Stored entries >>
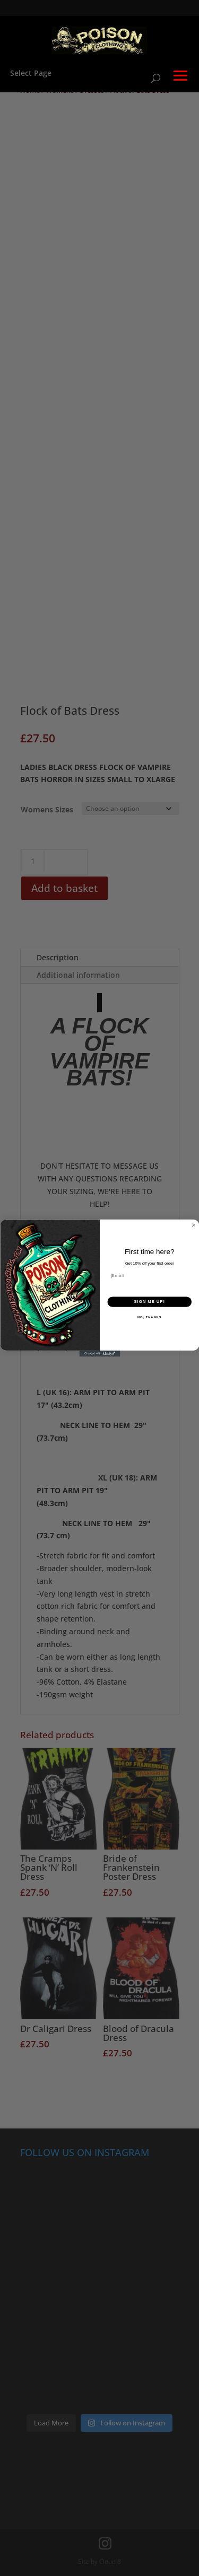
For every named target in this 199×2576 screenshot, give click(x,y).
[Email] (149, 1276)
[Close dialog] (194, 1225)
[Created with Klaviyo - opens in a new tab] (99, 1354)
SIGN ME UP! (149, 1302)
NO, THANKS (149, 1317)
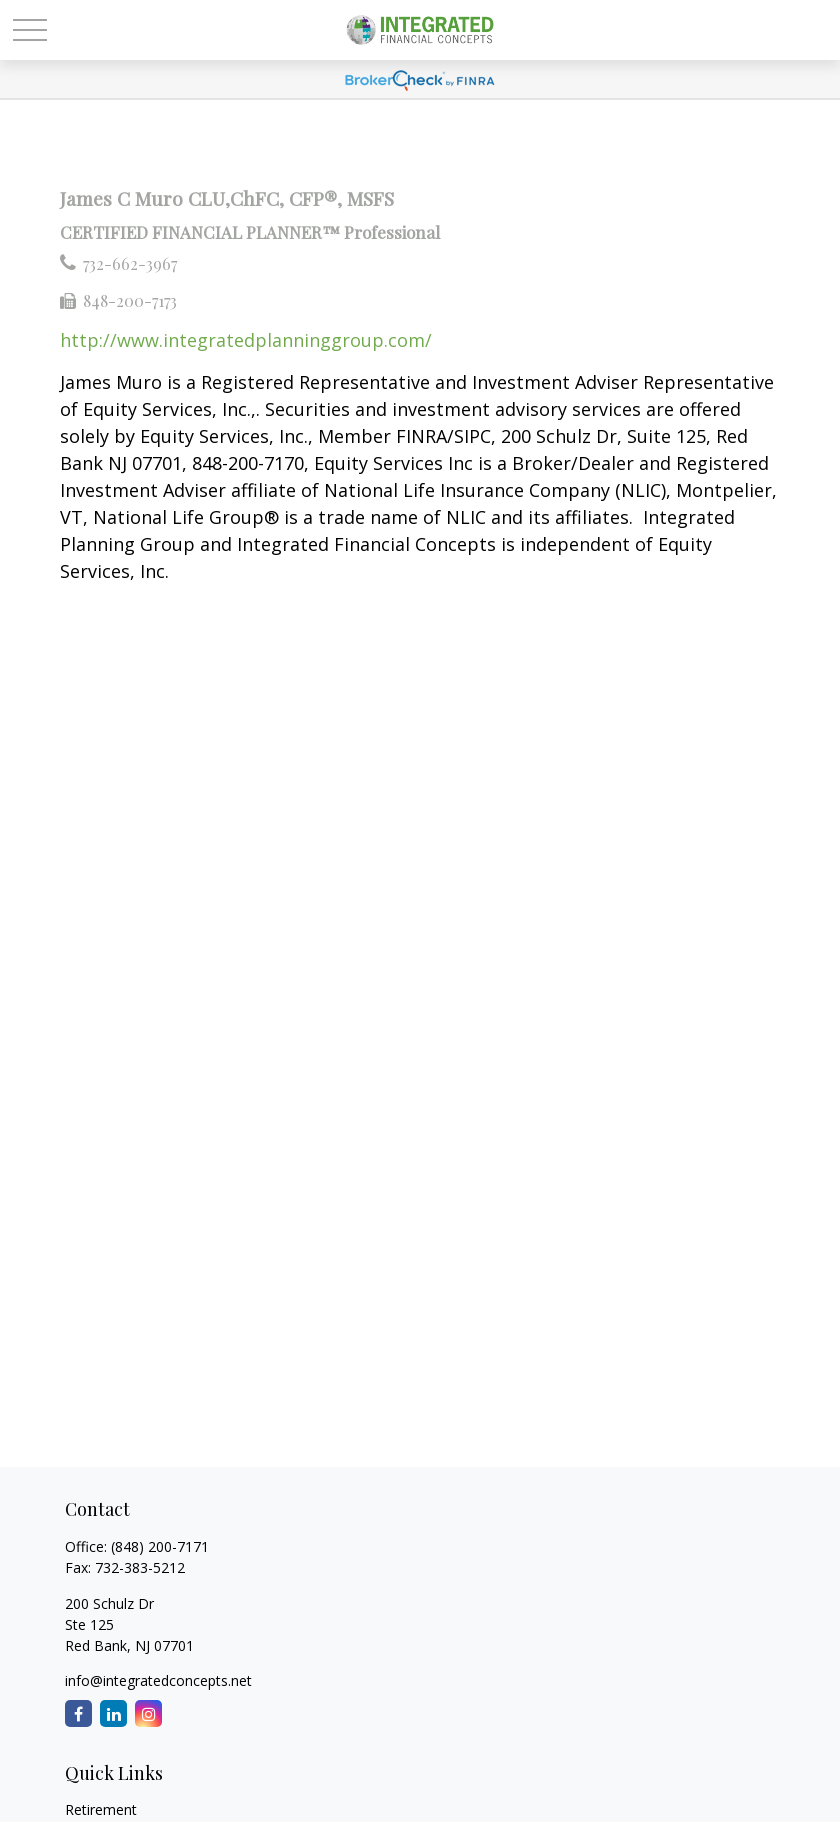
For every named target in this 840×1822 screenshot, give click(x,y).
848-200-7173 (130, 300)
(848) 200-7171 (160, 1546)
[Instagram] (148, 1713)
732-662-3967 (130, 263)
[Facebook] (78, 1713)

Exercise objective >>
Gather every line of the records that contains the word "give", with case counting, and copy each one out in full.

Exercise answer >>
For every named target in this 199×2576 screenshot, give click(x,y).
For every named target in this 840×1822 screenshot, give click(x,y).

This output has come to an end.